HOW TO COMPLETE THIS TASK:
Give all of the records again. Match them exactly.

SUPPLIED DATA:
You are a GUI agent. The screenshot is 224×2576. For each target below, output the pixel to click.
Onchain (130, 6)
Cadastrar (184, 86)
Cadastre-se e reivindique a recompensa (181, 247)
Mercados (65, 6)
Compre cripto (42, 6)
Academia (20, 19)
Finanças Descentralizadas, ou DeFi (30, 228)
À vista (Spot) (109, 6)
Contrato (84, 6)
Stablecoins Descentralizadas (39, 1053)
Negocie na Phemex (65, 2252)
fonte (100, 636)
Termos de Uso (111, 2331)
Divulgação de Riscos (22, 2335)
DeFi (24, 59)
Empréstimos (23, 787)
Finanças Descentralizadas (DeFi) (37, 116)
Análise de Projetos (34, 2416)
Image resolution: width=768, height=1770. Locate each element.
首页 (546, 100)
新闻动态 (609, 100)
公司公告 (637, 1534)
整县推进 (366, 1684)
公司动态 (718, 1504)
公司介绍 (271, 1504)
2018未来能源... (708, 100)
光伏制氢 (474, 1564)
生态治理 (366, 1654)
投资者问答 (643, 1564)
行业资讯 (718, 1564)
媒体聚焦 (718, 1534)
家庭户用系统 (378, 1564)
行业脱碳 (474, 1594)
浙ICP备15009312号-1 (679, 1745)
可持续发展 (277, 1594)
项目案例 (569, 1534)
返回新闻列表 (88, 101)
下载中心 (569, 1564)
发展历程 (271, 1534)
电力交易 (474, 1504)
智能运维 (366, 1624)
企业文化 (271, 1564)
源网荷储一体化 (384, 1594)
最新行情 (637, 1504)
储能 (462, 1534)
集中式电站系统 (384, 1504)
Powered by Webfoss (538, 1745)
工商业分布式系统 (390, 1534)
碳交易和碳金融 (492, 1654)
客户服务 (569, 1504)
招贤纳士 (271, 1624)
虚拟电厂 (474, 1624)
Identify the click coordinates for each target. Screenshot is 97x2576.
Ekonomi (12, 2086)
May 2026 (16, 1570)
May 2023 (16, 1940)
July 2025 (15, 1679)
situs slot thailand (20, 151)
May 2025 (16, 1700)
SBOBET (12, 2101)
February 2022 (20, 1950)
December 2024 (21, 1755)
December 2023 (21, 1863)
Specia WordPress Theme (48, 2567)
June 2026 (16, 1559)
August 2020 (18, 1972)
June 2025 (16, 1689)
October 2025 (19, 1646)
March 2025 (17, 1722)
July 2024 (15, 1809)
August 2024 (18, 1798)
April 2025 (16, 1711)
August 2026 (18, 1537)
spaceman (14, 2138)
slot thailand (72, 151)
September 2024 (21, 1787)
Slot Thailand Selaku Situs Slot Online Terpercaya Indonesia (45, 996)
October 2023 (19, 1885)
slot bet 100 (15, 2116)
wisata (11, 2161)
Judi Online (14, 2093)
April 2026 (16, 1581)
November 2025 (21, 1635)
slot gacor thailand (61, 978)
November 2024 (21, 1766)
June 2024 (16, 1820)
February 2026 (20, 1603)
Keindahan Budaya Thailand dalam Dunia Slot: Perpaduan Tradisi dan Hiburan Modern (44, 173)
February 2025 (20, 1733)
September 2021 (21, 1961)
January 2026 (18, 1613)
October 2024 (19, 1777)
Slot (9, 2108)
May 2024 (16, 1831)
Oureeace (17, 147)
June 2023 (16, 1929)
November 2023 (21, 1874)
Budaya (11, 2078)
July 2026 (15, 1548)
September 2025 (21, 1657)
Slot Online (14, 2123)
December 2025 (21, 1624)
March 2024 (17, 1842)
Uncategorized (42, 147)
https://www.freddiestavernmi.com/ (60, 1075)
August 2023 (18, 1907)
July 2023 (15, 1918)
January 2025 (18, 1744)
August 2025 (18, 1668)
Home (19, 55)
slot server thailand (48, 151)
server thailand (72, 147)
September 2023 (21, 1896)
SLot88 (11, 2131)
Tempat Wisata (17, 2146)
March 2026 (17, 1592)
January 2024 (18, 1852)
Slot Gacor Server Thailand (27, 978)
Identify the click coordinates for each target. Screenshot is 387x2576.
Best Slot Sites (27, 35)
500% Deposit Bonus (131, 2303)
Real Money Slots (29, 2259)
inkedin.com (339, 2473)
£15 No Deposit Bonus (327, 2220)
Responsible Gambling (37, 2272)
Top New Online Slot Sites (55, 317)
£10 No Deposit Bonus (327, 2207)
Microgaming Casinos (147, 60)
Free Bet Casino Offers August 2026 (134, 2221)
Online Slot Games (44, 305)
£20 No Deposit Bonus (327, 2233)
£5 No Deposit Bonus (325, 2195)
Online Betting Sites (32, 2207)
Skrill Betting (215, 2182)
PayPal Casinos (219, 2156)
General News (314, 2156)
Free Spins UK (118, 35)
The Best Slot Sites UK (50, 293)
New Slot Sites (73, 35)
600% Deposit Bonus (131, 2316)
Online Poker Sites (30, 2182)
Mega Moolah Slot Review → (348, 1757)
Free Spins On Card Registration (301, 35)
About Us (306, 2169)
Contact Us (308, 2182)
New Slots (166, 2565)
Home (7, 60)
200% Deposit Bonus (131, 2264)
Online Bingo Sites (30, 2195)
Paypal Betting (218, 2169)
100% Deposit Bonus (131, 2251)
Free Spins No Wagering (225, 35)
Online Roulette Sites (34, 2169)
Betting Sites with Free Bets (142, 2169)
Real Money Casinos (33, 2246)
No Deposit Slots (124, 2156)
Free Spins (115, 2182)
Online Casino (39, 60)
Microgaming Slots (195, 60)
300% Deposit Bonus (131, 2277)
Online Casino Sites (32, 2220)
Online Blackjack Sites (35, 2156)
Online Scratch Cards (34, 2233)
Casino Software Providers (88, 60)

SOLUTION FOR THIS EXERCISE:
You are a GUI agent. The screenshot is 224×2576. For each target below, output the pixel to click.
Onchain (130, 6)
Cadastrar (184, 86)
Cadastre-se e reivindique a recompensa (181, 247)
Mercados (65, 6)
Compre cripto (42, 6)
Academia (20, 19)
Finanças Descentralizadas, ou DeFi (30, 228)
À vista (Spot) (109, 6)
Contrato (84, 6)
Stablecoins Descentralizadas (39, 1053)
Negocie na Phemex (65, 2252)
fonte (100, 636)
Termos de Uso (111, 2331)
Divulgação de Riscos (22, 2335)
DeFi (24, 59)
Empréstimos (23, 787)
Finanças Descentralizadas (DeFi) (37, 116)
Análise de Projetos (34, 2416)
Image resolution: width=768, height=1770. Locate each element.
首页 (546, 100)
新闻动态 (609, 100)
公司公告 (637, 1534)
整县推进 (366, 1684)
公司动态 (718, 1504)
公司介绍 (271, 1504)
2018未来能源... (708, 100)
光伏制氢 (474, 1564)
生态治理 (366, 1654)
投资者问答 (643, 1564)
行业资讯 (718, 1564)
媒体聚焦 (718, 1534)
家庭户用系统 (378, 1564)
行业脱碳 (474, 1594)
浙ICP备15009312号-1 (679, 1745)
可持续发展 (277, 1594)
项目案例 (569, 1534)
返回新闻列表 (88, 101)
下载中心 (569, 1564)
发展历程 (271, 1534)
电力交易 (474, 1504)
智能运维 (366, 1624)
企业文化 (271, 1564)
源网荷储一体化 (384, 1594)
最新行情 (637, 1504)
储能 (462, 1534)
集中式电站系统 (384, 1504)
Powered by Webfoss (538, 1745)
工商业分布式系统 (390, 1534)
碳交易和碳金融 (492, 1654)
客户服务 (569, 1504)
招贤纳士 (271, 1624)
虚拟电厂 (474, 1624)
Identify the click coordinates for each target. Screenshot is 97x2576.
Ekonomi (12, 2086)
May 2026 (16, 1570)
May 2023 (16, 1940)
July 2025 (15, 1679)
situs slot thailand (20, 151)
May 2025 (16, 1700)
SBOBET (12, 2101)
February 2022 (20, 1950)
December 2024 (21, 1755)
December 2023 (21, 1863)
Specia WordPress Theme (48, 2567)
June 2026 (16, 1559)
August 2020 (18, 1972)
June 2025 (16, 1689)
October 2025 (19, 1646)
March 2025 (17, 1722)
July 2024 (15, 1809)
August 2024 (18, 1798)
April 2025 (16, 1711)
August 2026 (18, 1537)
spaceman (14, 2138)
slot thailand (72, 151)
September 2024 (21, 1787)
Slot Thailand Selaku Situs Slot Online Terpercaya Indonesia (45, 996)
October 2023 (19, 1885)
slot bet 100 (15, 2116)
wisata (11, 2161)
Judi Online (14, 2093)
April 2026 (16, 1581)
November 2025 (21, 1635)
slot gacor thailand (61, 978)
November 2024 (21, 1766)
June 2024 (16, 1820)
February 2026 (20, 1603)
Keindahan Budaya Thailand dalam Dunia Slot: Perpaduan Tradisi dan Hiburan Modern (44, 173)
February 2025 (20, 1733)
September 2021 (21, 1961)
January 2026 (18, 1613)
October 2024 (19, 1777)
Slot (9, 2108)
May 2024 (16, 1831)
Oureeace (17, 147)
June 2023 (16, 1929)
November 2023 (21, 1874)
Budaya (11, 2078)
July 2026 (15, 1548)
September 2025 (21, 1657)
Slot Online (14, 2123)
December 2025 (21, 1624)
March 2024 (17, 1842)
Uncategorized (42, 147)
https://www.freddiestavernmi.com/ (60, 1075)
August 2023 (18, 1907)
July 2023 (15, 1918)
January 2025 (18, 1744)
August 2025 (18, 1668)
Home (19, 55)
slot server thailand (48, 151)
server thailand (72, 147)
September 2023 (21, 1896)
SLot88 (11, 2131)
Tempat Wisata (17, 2146)
March 2026 (17, 1592)
January 2024 (18, 1852)
Slot Gacor Server Thailand (27, 978)
Identify the click coordinates for each target. Screenshot is 387x2576.
Best Slot Sites (27, 35)
500% Deposit Bonus (131, 2303)
Real Money Slots (29, 2259)
inkedin.com (339, 2473)
£15 No Deposit Bonus (327, 2220)
Responsible Gambling (37, 2272)
Top New Online Slot Sites (55, 317)
£10 No Deposit Bonus (327, 2207)
Microgaming Casinos (147, 60)
Free Bet Casino Offers August 2026 (134, 2221)
Online Slot Games (44, 305)
£20 No Deposit Bonus (327, 2233)
£5 No Deposit Bonus (325, 2195)
Online Betting Sites (32, 2207)
Skrill Betting (215, 2182)
PayPal Casinos (219, 2156)
General News (314, 2156)
Free Spins UK (118, 35)
The Best Slot Sites UK (50, 293)
New Slot Sites (73, 35)
600% Deposit Bonus (131, 2316)
Online Poker Sites (30, 2182)
Mega Moolah Slot Review → (348, 1757)
Free Spins On Card Registration (301, 35)
About Us (306, 2169)
Contact Us (308, 2182)
New Slots (166, 2565)
Home (7, 60)
200% Deposit Bonus (131, 2264)
Online Bingo Sites (30, 2195)
Paypal Betting (218, 2169)
100% Deposit Bonus (131, 2251)
Free Spins No Wagering (225, 35)
Online Roulette Sites (34, 2169)
Betting Sites with Free Bets (142, 2169)
Real Money Casinos (33, 2246)
No Deposit Slots (124, 2156)
Free Spins (115, 2182)
Online Casino (39, 60)
Microgaming Slots (195, 60)
300% Deposit Bonus (131, 2277)
Online Casino Sites (32, 2220)
Online Blackjack Sites (35, 2156)
Online Scratch Cards (34, 2233)
Casino Software Providers (88, 60)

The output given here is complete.